Mutant sperm

Submitted by Shelby D Burns Sun 08/26/2012

Man For many couples struggling to have children, the source of their infertility issues remains a mystery. Researchers now suggest that some infertility could be explained by a mutation that keeps sperm from reaching eggs.

Male infertility mystery Infertility affects 10-15% of the US population. The source of the infertility is fairly split between men and women. The interesting thing about male infertility is that many times there is no visible flaw with the sperm. The quality and quantity appears to be intact. “In 70% of men you can’t predict their fertility on the basis of sperm count and routine assessment of quality,” said researcher Gary Cherr at the University of California at Davis.

Cloaking device for sperm New clues led Cherr and his team to look more closely at a gene called DEFB124 which encodes beta-defensin 126, a germ killing class of proteins. While the sperm is still in the epididymis, it is coated with this gene. It helps the sperm swim through the mucus of the cervix. The gene helps the sperm get through safely and undetected by a woman’s body defenses.

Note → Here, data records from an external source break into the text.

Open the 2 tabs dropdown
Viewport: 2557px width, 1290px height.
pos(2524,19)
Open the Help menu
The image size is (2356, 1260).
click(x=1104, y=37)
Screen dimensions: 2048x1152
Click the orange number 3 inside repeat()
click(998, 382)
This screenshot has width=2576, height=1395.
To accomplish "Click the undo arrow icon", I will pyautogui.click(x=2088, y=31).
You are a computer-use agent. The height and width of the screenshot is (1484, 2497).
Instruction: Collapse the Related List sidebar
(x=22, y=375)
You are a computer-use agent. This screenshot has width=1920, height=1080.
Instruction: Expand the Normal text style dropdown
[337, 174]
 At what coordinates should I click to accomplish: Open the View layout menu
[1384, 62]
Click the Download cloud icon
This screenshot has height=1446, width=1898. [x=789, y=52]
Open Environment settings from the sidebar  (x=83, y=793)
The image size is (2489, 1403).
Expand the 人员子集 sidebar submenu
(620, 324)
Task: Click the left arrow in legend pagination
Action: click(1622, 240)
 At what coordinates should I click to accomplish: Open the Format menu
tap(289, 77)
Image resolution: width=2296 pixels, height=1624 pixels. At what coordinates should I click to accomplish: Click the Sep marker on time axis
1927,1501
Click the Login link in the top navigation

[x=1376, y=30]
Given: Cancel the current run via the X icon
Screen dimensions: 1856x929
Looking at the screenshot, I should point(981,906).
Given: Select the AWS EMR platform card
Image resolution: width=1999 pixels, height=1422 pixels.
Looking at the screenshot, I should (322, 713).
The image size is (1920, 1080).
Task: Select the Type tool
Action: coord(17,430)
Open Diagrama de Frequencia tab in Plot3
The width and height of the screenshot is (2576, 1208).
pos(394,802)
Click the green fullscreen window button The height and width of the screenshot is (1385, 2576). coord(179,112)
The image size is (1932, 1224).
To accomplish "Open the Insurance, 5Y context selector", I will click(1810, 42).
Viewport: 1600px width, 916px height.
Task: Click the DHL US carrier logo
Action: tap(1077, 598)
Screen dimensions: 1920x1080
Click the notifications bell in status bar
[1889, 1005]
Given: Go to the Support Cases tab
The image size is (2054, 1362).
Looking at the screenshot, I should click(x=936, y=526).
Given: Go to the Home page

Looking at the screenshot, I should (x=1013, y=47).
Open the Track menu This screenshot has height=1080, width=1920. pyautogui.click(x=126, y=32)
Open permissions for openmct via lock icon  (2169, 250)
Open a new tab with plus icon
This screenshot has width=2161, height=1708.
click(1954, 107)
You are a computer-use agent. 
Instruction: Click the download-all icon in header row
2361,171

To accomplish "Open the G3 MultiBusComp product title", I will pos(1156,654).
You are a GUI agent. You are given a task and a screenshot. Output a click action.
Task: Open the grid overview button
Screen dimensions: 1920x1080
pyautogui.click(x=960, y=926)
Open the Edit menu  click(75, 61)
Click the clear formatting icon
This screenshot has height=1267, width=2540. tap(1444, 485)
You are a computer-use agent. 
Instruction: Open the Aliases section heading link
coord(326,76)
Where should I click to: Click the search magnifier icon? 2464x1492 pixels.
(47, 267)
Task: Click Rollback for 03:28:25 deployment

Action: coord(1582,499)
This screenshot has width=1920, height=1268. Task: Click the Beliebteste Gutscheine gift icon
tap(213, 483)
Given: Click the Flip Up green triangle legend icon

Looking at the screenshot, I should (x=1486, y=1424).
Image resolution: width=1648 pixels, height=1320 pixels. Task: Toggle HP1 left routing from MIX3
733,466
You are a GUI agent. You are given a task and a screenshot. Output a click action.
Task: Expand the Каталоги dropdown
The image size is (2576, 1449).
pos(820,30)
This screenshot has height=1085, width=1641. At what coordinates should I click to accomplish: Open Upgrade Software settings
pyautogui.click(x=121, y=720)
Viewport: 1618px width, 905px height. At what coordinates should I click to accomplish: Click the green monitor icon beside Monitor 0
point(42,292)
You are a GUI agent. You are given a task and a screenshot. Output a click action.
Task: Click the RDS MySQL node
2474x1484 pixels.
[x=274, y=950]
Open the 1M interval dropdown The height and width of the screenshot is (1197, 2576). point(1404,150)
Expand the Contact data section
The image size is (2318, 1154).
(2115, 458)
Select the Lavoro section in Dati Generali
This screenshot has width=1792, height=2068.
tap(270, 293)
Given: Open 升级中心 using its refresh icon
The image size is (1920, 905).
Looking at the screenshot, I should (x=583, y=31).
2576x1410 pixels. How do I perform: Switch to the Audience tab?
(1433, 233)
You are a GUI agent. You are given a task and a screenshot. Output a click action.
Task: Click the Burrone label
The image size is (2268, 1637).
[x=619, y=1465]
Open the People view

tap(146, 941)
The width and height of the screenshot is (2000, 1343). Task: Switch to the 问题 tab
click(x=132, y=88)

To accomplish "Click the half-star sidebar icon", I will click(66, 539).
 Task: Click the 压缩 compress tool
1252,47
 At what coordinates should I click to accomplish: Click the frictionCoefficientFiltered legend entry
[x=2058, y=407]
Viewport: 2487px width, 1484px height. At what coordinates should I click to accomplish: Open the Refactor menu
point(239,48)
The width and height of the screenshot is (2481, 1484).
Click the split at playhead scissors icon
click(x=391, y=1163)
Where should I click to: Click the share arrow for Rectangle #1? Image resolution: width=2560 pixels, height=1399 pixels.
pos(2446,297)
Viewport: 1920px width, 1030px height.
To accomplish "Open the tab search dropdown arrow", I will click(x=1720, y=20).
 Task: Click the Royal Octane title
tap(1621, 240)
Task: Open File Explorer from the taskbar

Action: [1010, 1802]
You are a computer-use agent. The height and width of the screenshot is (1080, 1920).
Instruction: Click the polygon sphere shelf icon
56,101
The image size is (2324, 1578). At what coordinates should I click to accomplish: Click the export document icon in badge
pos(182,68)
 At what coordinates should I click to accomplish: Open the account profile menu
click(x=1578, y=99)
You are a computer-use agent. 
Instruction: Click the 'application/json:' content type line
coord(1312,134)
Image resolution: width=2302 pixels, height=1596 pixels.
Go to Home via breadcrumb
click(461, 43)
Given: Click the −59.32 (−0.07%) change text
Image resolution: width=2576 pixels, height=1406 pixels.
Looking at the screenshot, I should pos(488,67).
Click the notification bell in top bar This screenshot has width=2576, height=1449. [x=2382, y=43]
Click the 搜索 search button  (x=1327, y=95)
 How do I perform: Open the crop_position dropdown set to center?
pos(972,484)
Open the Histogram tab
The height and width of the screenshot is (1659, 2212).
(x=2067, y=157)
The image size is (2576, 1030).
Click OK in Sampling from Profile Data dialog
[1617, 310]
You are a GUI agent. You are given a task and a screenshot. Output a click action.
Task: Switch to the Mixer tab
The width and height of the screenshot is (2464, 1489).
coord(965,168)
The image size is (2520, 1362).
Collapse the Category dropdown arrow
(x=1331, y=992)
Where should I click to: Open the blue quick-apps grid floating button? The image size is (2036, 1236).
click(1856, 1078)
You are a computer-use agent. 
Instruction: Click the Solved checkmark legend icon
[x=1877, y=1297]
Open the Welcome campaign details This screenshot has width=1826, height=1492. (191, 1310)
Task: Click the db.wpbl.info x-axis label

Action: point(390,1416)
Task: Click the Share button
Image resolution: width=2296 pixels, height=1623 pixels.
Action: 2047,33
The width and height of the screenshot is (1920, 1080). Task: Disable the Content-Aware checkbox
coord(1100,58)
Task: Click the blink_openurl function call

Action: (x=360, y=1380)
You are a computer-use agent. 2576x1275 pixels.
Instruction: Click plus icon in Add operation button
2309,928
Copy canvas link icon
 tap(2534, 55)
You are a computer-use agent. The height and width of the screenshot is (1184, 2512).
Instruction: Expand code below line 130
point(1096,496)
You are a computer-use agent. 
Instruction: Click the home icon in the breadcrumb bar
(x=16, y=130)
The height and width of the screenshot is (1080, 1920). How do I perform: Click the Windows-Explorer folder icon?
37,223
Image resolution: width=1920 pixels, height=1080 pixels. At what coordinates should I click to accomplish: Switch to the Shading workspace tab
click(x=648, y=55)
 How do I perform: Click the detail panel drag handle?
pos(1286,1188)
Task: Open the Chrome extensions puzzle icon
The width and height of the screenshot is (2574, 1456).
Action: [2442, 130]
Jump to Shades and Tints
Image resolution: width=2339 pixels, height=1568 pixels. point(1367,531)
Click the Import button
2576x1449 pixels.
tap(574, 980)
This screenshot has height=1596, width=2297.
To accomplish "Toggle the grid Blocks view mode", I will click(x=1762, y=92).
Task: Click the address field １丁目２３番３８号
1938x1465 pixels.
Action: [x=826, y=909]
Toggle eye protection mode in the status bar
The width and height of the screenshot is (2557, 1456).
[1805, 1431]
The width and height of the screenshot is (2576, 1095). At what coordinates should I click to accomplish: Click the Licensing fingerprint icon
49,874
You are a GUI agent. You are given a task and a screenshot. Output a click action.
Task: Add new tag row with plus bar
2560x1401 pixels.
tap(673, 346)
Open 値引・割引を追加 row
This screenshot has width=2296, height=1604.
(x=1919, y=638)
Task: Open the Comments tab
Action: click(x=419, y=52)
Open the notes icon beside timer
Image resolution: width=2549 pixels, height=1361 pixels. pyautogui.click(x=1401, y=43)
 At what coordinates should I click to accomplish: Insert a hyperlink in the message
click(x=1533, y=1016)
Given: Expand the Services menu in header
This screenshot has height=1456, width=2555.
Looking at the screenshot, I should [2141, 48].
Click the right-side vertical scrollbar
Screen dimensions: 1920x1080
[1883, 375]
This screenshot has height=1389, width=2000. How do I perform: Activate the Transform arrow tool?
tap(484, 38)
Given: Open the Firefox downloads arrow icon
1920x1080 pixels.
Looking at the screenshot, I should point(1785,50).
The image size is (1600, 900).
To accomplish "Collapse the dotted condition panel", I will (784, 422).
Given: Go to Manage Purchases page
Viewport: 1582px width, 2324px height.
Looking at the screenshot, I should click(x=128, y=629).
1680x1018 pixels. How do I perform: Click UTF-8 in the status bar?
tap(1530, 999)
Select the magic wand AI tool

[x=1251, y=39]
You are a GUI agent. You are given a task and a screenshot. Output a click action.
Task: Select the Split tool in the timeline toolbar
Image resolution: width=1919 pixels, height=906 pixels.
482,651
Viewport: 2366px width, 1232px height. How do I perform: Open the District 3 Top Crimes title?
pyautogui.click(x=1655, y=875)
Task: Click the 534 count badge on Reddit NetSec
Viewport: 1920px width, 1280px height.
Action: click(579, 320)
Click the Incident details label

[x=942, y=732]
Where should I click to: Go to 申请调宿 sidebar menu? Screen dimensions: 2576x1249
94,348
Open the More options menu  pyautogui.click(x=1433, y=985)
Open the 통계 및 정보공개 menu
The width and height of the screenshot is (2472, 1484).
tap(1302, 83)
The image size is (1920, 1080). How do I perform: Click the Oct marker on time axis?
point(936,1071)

Some men lack this cloaking device. Their sperm look and act completely normal, but they are vulnerable. When an analysis was done on 500 newly married couples, it was discovered that men who had a mutation of this gene were 40% less likely to become pregnant than other couples. Could explain falling fertility globally Human fertility is falling worldwide. It may be that an increase in this gene abnormality has something to do with it. Future research could lead to better testing for this defect, both in the lab and at home. Treatments of synthetic defensing are also possible. “You can concentrate it in a vaginally applied cream or gel, and sperm would pick up this defensing coat as they advanced into the cervix,” said Cherr.